Do ponto de vista da prática da abordagem qualitativa, a chamada “Escola de Chicago” dos EE.UU ficou conhecida em todo o mundo como o berço onde se desenvolveram estudos empíricos e métodos qualitativos na primeira metade do século XX. Até hoje, os trabalhos aí desenvolvidos influenciam o mundo acadêmico do país e do mundo: o interacionismo simbólico, a teoria baseada na experiência, a etnometodologia, as histórias de vida, os estudos observacionais e outros. Sobre essa instituição e o papel dos intelectuais que a conformavam à época, Howard Becker (1996), comenta que duas histórias importantes do grupo precisam ser contadas: a primeira, é sua prática de pesquisa empírica e o desenvolvimento de métodos de investigação. A segunda é o ambiente da própria instituição onde tais práticas se desenvolveram. Pois, nenhuma ideia, lembra o autor, se desenvolve no vazio. Só existe porque é levada à frente por pessoas que trabalham em organizações que a perpetuam e a mantêm. Lendo a obra de Becker, acrescenta-se uma história a mais: o engajamento dos pesquisadores com a realidade local, aproximando-se dela por meio de várias técnicas, quase sempre, em colaboração e sintonia com a comunidade de Chicago. Ele comenta que o foco dos estudos qualitativos pioneiros foi a busca de compreensão da realidade social local, em interação com a população. E para isso os pesquisadores faziam entrevistas, recoletavam dados estatísticos, interpretavam os dados dos censos e buscavam informações históricas. Portanto pensavam a realidade por meio de várias abordagens e não fazendo uma abordagem qualitativa apequenada e restrita como frequentemente se observa.

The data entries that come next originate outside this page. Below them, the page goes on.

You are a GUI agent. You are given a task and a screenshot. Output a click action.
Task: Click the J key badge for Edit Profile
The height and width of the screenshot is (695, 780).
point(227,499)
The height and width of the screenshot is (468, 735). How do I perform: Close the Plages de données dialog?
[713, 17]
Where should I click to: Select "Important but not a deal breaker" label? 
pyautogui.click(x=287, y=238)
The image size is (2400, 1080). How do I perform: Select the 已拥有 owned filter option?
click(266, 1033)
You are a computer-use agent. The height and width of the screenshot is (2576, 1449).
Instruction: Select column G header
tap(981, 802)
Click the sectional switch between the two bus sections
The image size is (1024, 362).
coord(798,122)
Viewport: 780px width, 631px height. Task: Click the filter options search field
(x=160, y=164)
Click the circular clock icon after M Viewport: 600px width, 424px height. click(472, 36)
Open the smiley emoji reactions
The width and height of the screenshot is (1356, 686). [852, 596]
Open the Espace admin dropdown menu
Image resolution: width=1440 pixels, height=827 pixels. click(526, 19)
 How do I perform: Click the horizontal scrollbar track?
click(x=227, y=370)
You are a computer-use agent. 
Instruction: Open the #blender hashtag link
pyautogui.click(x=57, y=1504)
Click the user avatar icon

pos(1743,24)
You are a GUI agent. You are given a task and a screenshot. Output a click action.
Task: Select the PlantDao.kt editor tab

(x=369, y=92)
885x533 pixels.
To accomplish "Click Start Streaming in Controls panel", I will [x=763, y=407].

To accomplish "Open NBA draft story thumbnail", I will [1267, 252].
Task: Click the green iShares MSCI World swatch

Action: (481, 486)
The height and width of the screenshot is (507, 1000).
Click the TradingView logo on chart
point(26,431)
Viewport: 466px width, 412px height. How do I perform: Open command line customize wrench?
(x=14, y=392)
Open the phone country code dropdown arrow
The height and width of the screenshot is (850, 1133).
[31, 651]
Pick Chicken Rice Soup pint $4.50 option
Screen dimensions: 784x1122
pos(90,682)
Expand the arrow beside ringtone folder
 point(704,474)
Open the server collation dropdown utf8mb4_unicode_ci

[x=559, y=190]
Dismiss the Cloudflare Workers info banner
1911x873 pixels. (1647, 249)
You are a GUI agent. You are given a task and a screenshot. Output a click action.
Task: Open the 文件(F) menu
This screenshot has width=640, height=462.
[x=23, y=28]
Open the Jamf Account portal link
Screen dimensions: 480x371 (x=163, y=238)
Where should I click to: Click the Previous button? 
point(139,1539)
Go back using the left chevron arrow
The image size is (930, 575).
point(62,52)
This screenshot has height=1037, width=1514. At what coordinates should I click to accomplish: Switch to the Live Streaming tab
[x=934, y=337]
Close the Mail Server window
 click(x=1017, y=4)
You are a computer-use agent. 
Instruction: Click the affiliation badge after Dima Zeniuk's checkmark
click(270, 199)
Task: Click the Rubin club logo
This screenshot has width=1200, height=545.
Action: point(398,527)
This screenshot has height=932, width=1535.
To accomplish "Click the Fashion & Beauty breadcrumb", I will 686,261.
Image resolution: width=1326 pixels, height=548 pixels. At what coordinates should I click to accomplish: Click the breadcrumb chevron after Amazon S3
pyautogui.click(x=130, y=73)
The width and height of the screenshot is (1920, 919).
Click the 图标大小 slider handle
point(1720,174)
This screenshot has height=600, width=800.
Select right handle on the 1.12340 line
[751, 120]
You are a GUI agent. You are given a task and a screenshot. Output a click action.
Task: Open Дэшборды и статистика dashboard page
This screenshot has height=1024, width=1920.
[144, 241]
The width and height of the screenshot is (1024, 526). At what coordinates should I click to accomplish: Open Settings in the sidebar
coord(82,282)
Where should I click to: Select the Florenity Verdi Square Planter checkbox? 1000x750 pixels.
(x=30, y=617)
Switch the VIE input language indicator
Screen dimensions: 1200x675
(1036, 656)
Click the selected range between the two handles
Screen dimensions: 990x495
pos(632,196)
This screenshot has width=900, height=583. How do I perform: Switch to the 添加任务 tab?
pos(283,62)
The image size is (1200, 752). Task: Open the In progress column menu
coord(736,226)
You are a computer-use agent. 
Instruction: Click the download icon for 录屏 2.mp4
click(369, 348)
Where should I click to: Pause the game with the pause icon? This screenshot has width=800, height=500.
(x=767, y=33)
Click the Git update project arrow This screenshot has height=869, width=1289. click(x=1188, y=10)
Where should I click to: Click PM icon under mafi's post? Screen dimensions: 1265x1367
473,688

Em resumo, reafirma-se que desde a Antiguidade até a Modernidade e chegando à Pós-Modernidade, o esforço para entender o ser humano no mundo e como sujeito da sua história nunca deixou de existir. E que, a filosofia, a sociologia compreensiva e a prática da pesquisa qualitativa empírica ou documental têm um valor indiscutível para compreensão e interpretação da realidade. Isso é particularmente válido para o século XXI, com suas relevantes transformações e avanços e os dilemas que afetam a vida social e individual.
Quanto ao foco do livro, ainda que as denominações e propostas de abordagem qualitativa sejam muitas, e as técnicas para realizar tanto trabalhos empíricos como interpretações de textos sejam variadas, existe um fundamento único desse campo de conhecimento que é seu caráter compreensivo, contextualizado, interpretativo e dialético. Para os que estão aprendendo e para os que praticam essa forma de conhecimento, é importante entender sua participação numa saga de cunho científico e humanístico que considera ser possível compreender e interpretar o indivíduo situado na história, em sua biografia e seu mundo social, assim como é possível compreender e interpretar a realidade social, analisando-a como uma ação humana histórica e objetivada.

Referências
Becker, H. (1996) A Escola de Chicago. Mana. 2(2),177-188.
Minayo, M. C. de S., & Costa, A. P. (2019). Técnicas que fazem uso da Palavra, do Olhar e da Empatia: Pesquisa qualitativa em ação (1a). Oliveira de Azeméis – Aveiro – PORTUGAL: Ludomedia.